I notice a scent of some purple wildflower around us and I sneeze because of it. I hand him the cigar as he rubs his own nose with his other hand.
"So what's your answer then?" He says. "You seem to have all of them."
"It's pretty simple for me." I say. "I'm not going to let anything distract me from my dream. I know why I was put here and what I am supposed to do. And that's what I'm gonna do." I say.
He takes a puff off the cigar and hands it back to me.
"Even if that means that everyone around you has to support you while you chase your dream?" He says. It's not really a question, more of a statement. I don't say anything. Instead I take a drag from our cigar.
"Look at Uncle Johnny." He says. "The man should be on the verge of retirement. But instead he's still insisting that his big break, his dream, is just around the corner." He pauses.
"I don't want that for us." He says. "This job offer is the ticket to our dream. Once I stack enough cash then we will be able to do what we always talked about doing, since we were kids." He says. "Besides, I am good at what I do. There's something meaningful about being good at what you do. You know?" He says.
The sun is a giant fireball of orange against the white and gray of the rocky mountain peaks and it sets the meadow below ablaze in golden light. The evening breeze is picking up its pace and I have to yell a little to hear myself above it.
"You don't have time for it all." I say. "Life gives us a choice. But it's just that... a choice. You don't get it both ways. You never will." I say. "I don't have it all figured out like you do." I say. "But I don't need to have it all figured out. I have faith that the road less traveled will be the more meaningful road... in the end."

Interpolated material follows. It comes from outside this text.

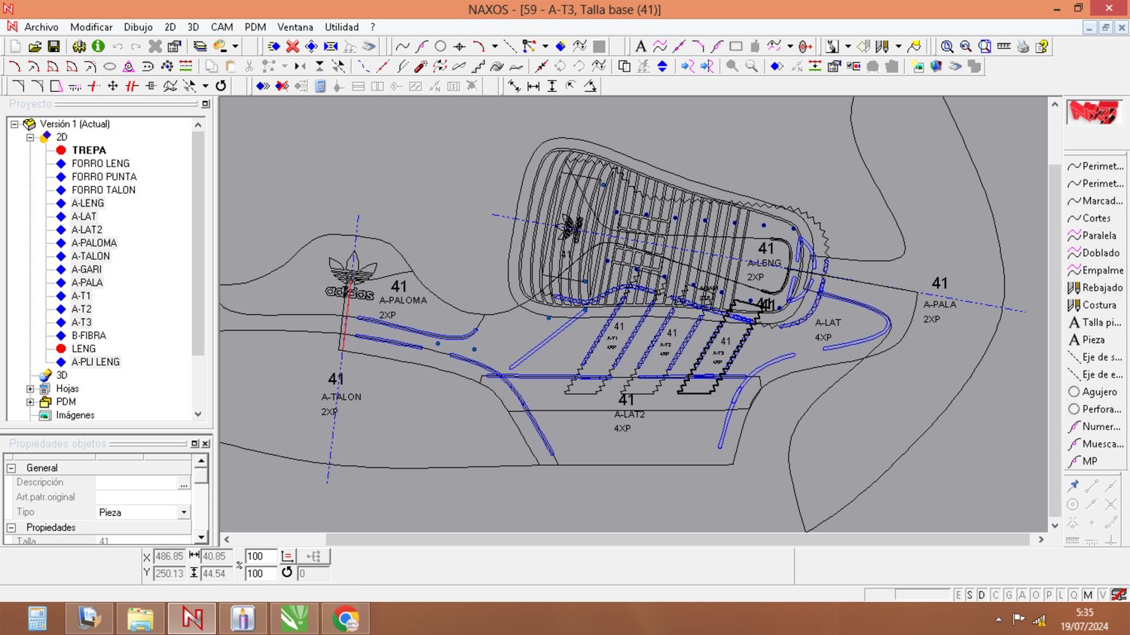The image size is (1130, 635).
Task: Select the circle drawing tool
Action: (x=441, y=47)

The cigar is nothing more than a stub between my thumb and index finger now. The sun is setting. A couple hours drive still awaits. We cannot afford to linger in this no-man's land much longer.
"We have to make a choice." I say.
We pause, praying for this moment to stay... just a little while longer.

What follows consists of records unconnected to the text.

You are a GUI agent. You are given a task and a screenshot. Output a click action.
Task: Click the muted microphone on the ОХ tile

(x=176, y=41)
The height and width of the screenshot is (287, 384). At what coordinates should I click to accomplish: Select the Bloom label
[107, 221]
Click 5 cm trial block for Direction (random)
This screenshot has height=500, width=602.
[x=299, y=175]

"What are you going to choose?" I say.
"I don't know." He says.
The words ring in my ears as the wind howls around us. Nothing more needs to be said that hasn't already been said before. Quietly we push ourselves to our feet. As we walk down the side of the mountain, toward the car, we leave behind a single set of footprints. As the sun sets to our left, a single shadow stretches out behind me and to my right. He and I are two sides of the same coin. Life is giving us a choice. One road leads East -- toward art, toward spirituality, toward world travel, toward the road less traveled; and one road leads West -- toward the corner office with giant windows, toward a home with a white picket fence, toward real estate investments and a 401K, toward roads that are more like veins, ceaselessly pumping lifeblood through cities that never sleep.
In the end, we can't have it both ways. We never will.